J. Reuben Appelman's book "The Kill Jar" is the product of 10 years of investigation into the Oakland County child killings. His work also delves into the North Fox Island ring. Appelman said that Shelden served as a sort of "executive" of child pornography in the Detroit area in the '60s and '70s.
"There are very dark rooms in the homes of the uber-rich," Appelman told Business Insider. "There are dark corners in their minds. The Sheldens of the world are at home in those dark places. They don't think the way we think. It's true that money and power corrupt, but it's also true that the already corrupt gain money and power with much more ease than people who have consciences."
According to Appelman, the North Fox Island operation functioned essentially as a subscription service centered on the production of child pornography and the sexual abuse of boys ages 7 to 16. In exchange for their contributions, the camp's "sponsors" could receive pornography that police said was produced on the island, or even visit the island themselves, according to reports.
Business Insider reviewed a Michigan State Police file dated December 17, 1976, in which one underage victim accused Shelden of molesting him multiple times over the course of a weekend trip to the island. The victim said he fought off Shelden during an attempted rape.


According to Appelman, Brother Paul's wasn't Shelden's only vehicle for gaining access to kids. The millionaire was said to bring young boys to the island in the wintertime and take children along for hunting trips, skiing jaunts in Aspen, and beach parties at the Sheldens' Antigua estate.

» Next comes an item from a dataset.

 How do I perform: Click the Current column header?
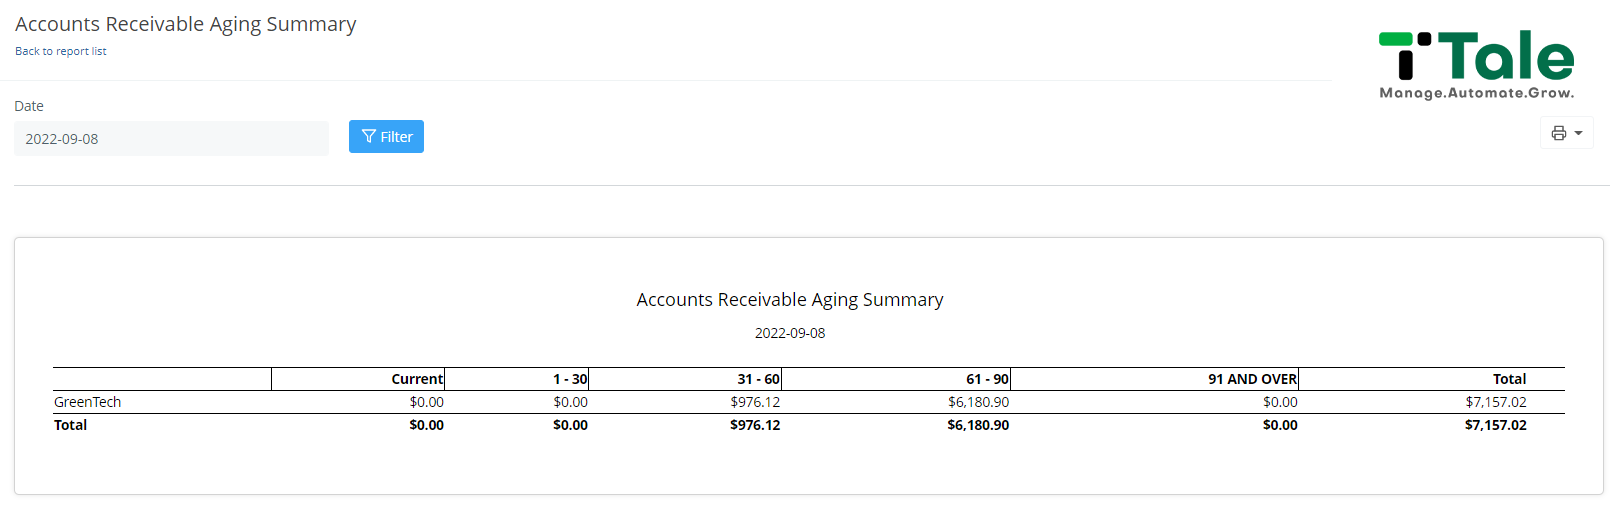(417, 379)
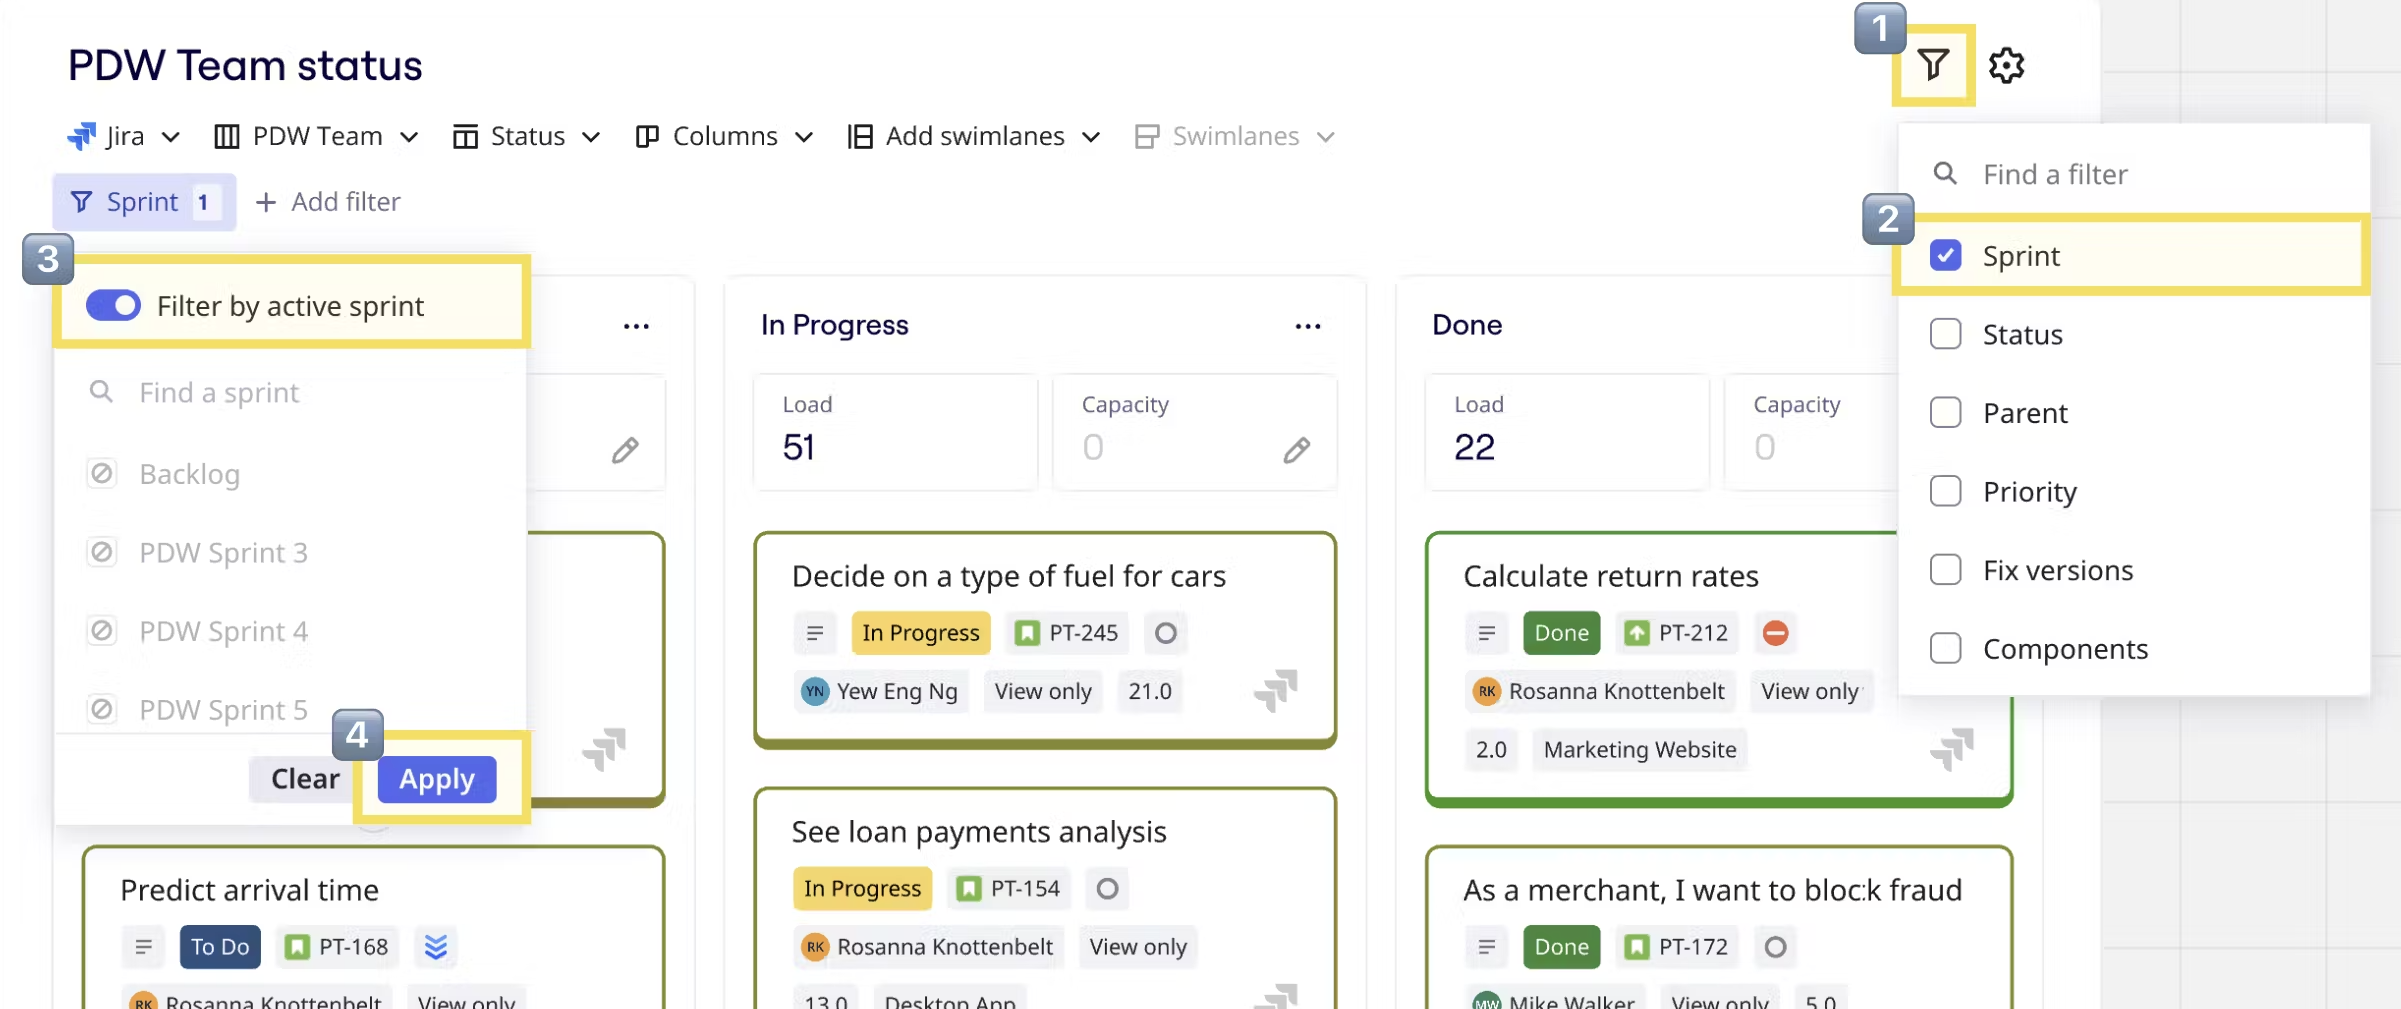Image resolution: width=2401 pixels, height=1009 pixels.
Task: Click lowest priority icon on PT-168
Action: tap(435, 947)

The camp also proved to be a financial boon for Shelden, who had complained to the Detroit Free Press in 1975 that his ownership of North Fox Island ensured he'd always be "crucified" come tax season.
After his arrest, Richards alleged that the camp used its phony philanthropic mission to serve as a "tax dodge," the Traverse City Record-Eagle reported in 1977. Some 300 "sponsors" donated to Shelden's charity, receiving child pornography in exchange for their tax-deductible contributions, Appelman writes in his book. Particularly wealthy or connected individuals could visit the islands to abuse the boys themselves.

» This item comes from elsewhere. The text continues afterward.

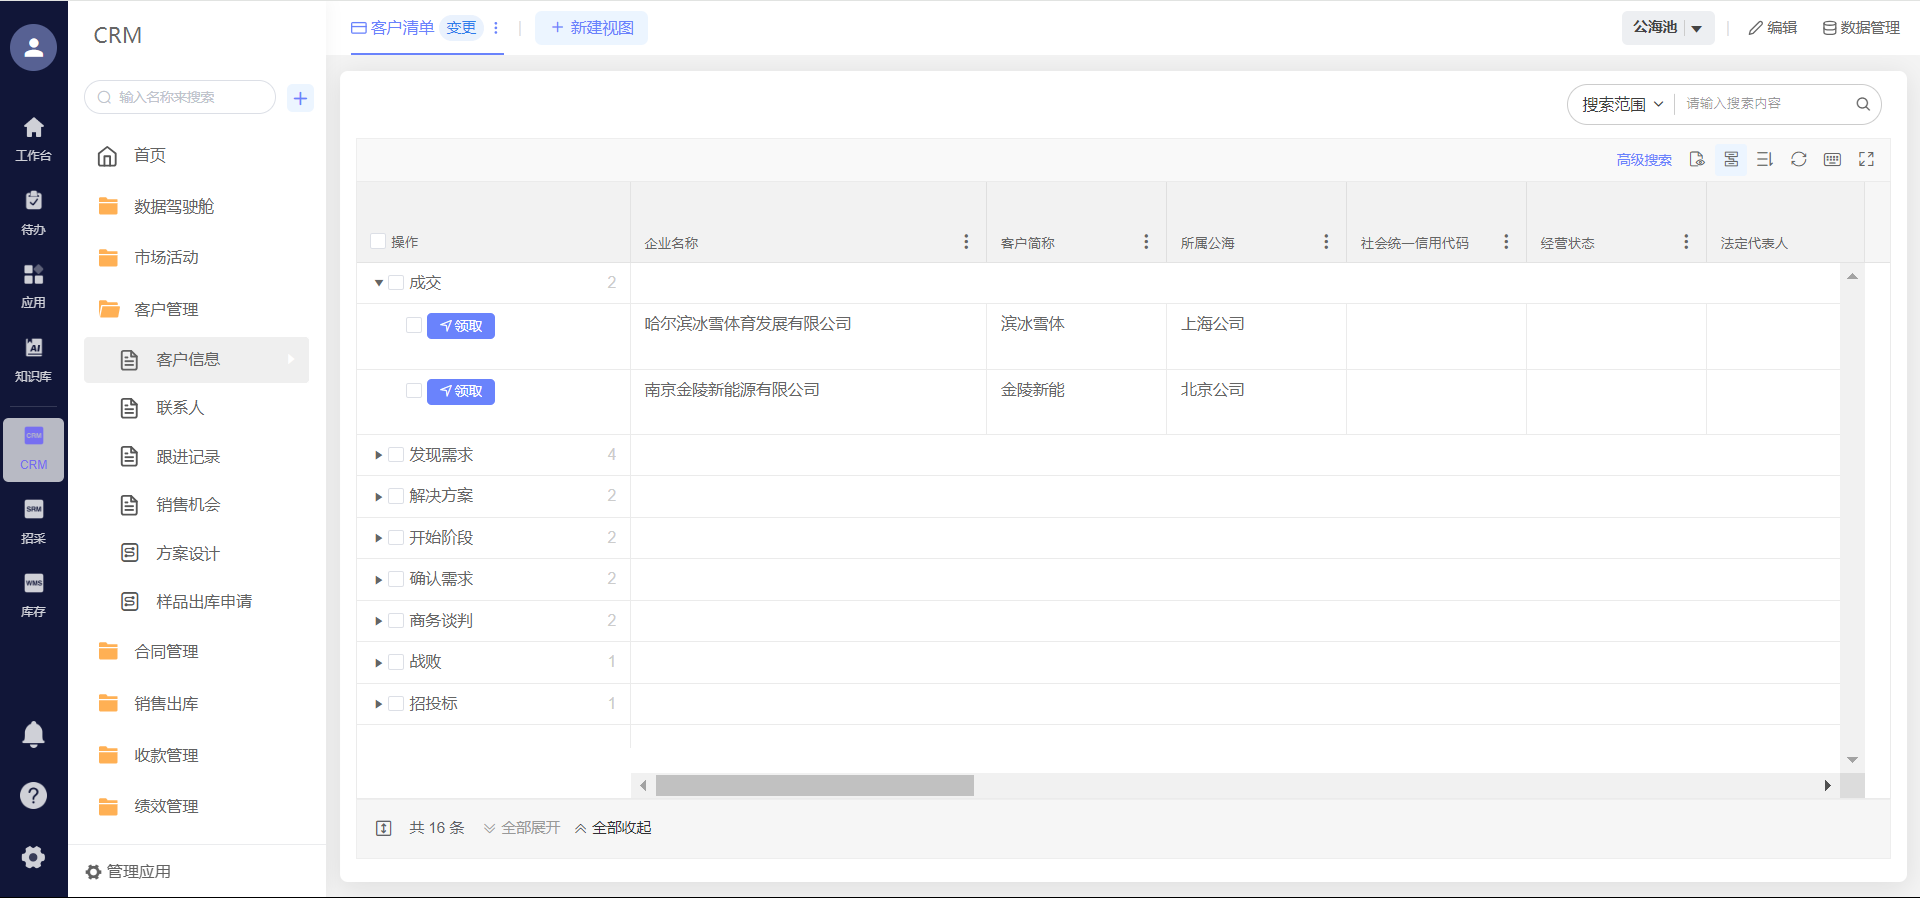Open 联系人 in the sidebar menu
Screen dimensions: 1920x898
coord(180,408)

The 1977 congressional hearings on the sexual exploitation of children extensively cite reporting from Marilyn Wright, a journalist with the Record-Eagle who covered the North Fox Island scheme. She reported that Shelden's camp wasn't unique.
The Michigan millionaire was also listed as a "sponsor" for the "Boys Farm" in Winchester, Tennessee, run by Claudius Vermilye, an Episcopalian priest also known as "Father Bud." It was broken up after police filed charges of molestation and pornography against Vermilye.
And, according to the Record-Eagle, Michigan police also uncovered a letter from Grossman outlining how individuals could set up "lucrative" organizations similar to Brother Paul's in different states.